The persistence to honouring vulnerability isn’t all entirely bleak, however. As the documentary progresses, the fertility process between Selby and Elliot becomes a sweet incentive for both to provide a child with a life, completely opposing the ones they were forced up on. The decision process subtly and beautifully showcases the flux between the fear and feverishness all women face when considering motherhood. Selby focuses a lot on her father in this segment, repeatedly referring to him as ‘both a mother and a father’. But, as we can see through Selby’s unwavering need to connect to her mother, love derived from men can rarely act as a substitute for the absence of motherly love. 

Raw and honest, Blue Bag Life resembles an insightful, reflective piece of art, as opposed to an easily digestible piece of media that has the ability to be consumed offhandedly

The documentary itself is constructed from footage that spans over numerous years of Lisa Selby’s life. And there is a recurring sense that all of Selby’s achievements are juxtaposed by an inadequate support system and almost diminished by the emotional turbulence of those around her. Everything she accomplishes is of her own accord - unable to rely on a sustained sense of support and comfort from anyone other than herself. So, as Selby finds herself in Hong Kong, working and wandering around the neon city, the misery of motherhood still shrouds the joy she could be experiencing. 

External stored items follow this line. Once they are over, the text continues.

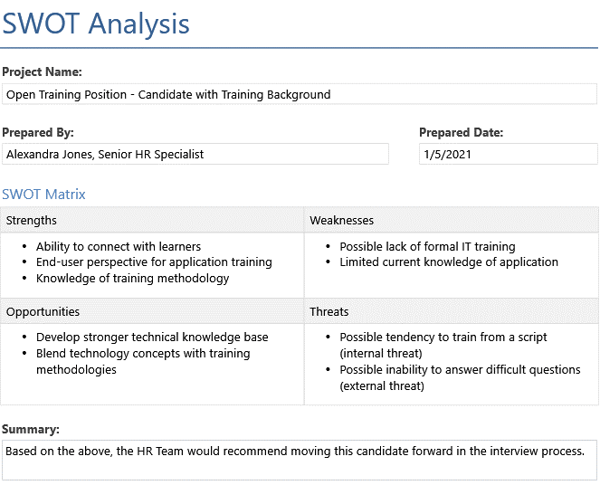Click the 'Ability to connect with learners' bullet
Image resolution: width=600 pixels, height=485 pixels.
(118, 246)
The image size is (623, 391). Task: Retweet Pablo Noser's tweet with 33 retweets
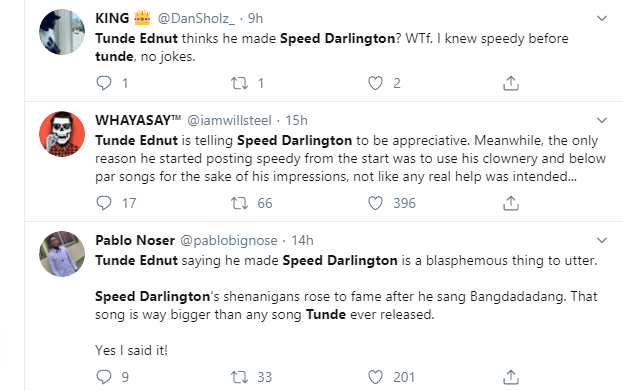240,377
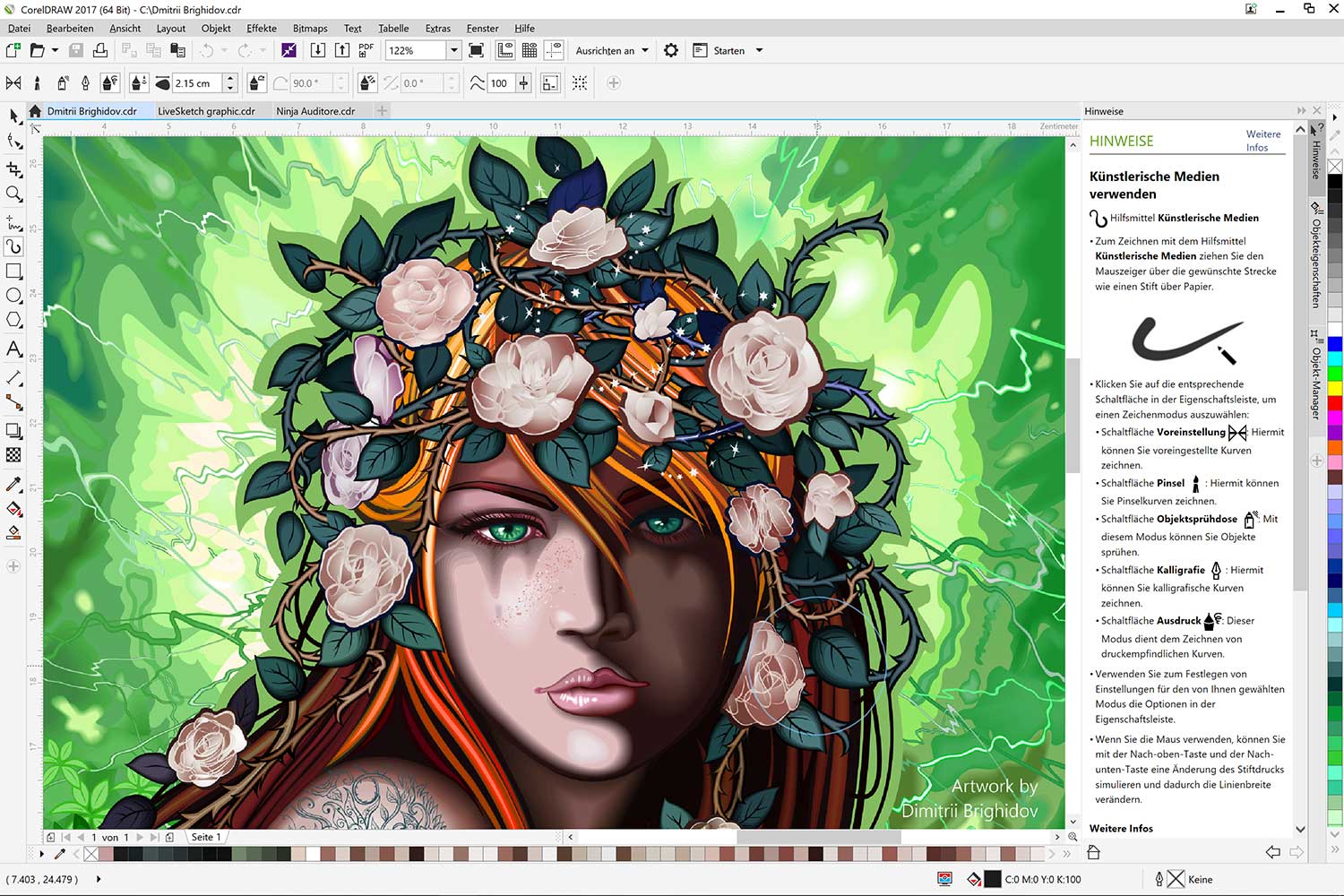Select the Crop tool in toolbox
Screen dimensions: 1344x896
13,168
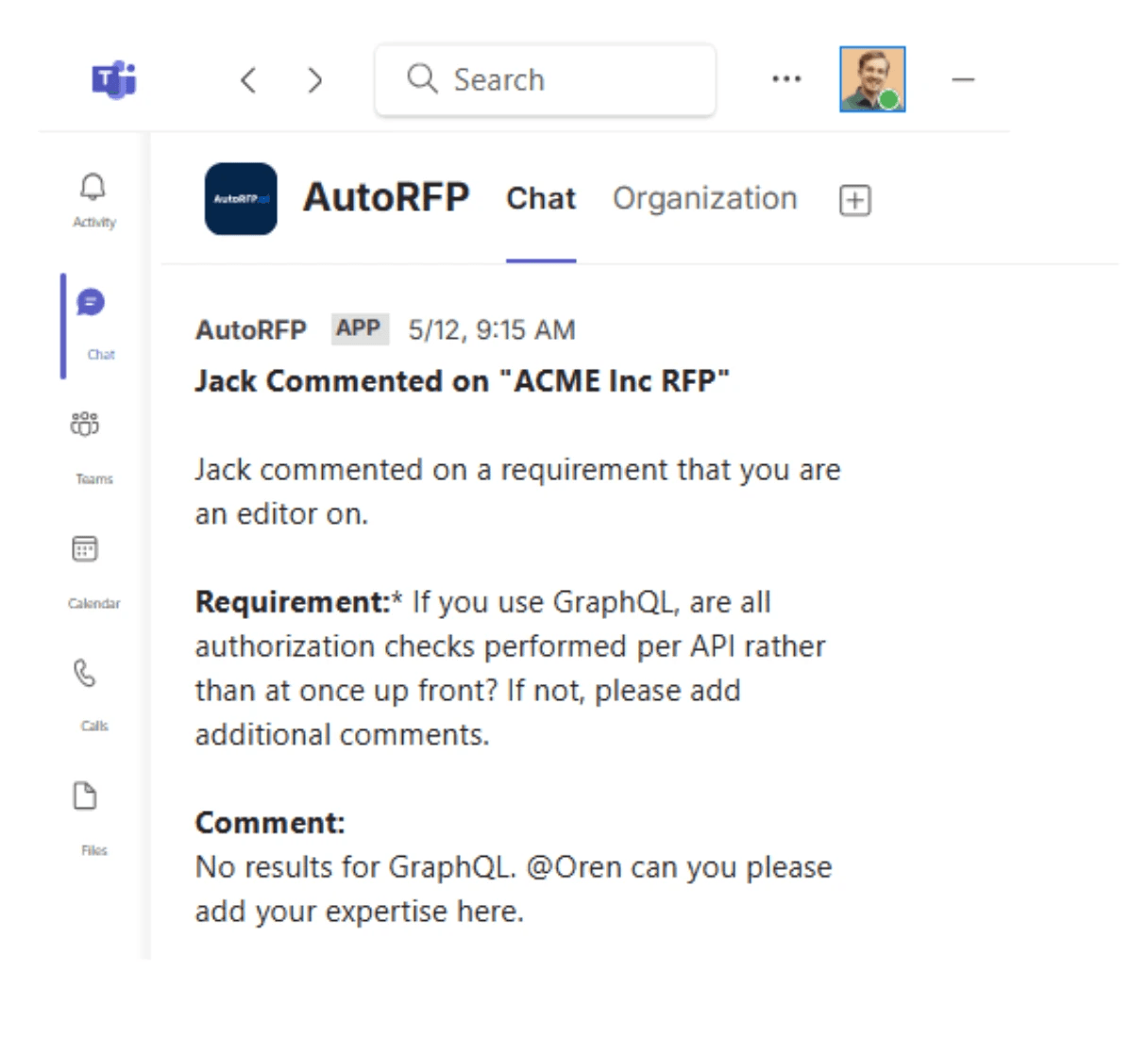The height and width of the screenshot is (1038, 1148).
Task: Open your profile picture menu
Action: point(872,78)
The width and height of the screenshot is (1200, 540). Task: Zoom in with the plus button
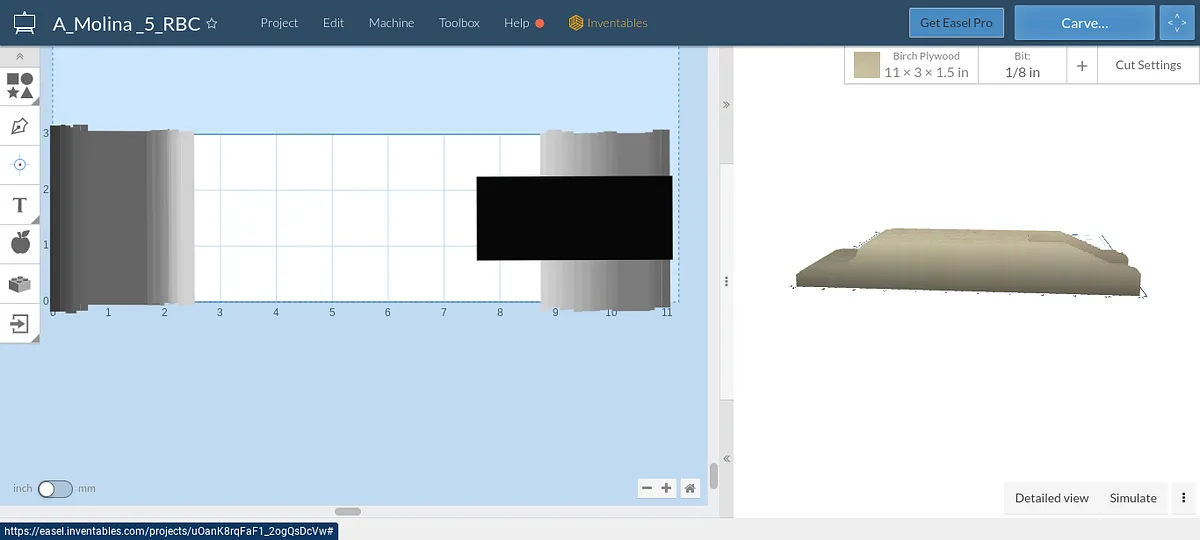pos(667,488)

The shots of sunsets fading into dusk, the prolonged train views, the mountains, and large, empty swimming pools are all suffused with a sense of misery.  And it is this pervasive, intangible aesthetic emptiness that adorns this depressive subject matter with such beauty. 

Selby’s estrangement from everything - herself, her femininity, her mother within the Hong Kong sequence - keeps drawing me back to Sylvia Plath’s famous quote that crystalizes the fractured feminine: ‘I need a mother. I need some older, wiser being to cry to. I talk to God, but the sky is empty.’ With all of Lisa’s important interpersonal relationships strained by addiction and disconnect, her life seems to be constantly circling around this notion. With no one to talk to, the absence of the maternal is at the centre of all her suffering. This documentary is particularly refreshing in its honesty; devoid of denial, Selby offers a completely open look into the the effects of an inadequate maternal figure on the adult woman. 

Directors Lisa Selby and Rebecca Hirsch Lloyd-Evans' diary-footage documentary unearths the guilt, shame and inconsistencies of unorthodox motherhood. Raw and honest, Blue Bag Life resembles an insightful, reflective piece of art, as opposed to an easily digestible piece of media that has the ability to be consumed offhandedly - and it's one of the most passively impactful documentaries of the year.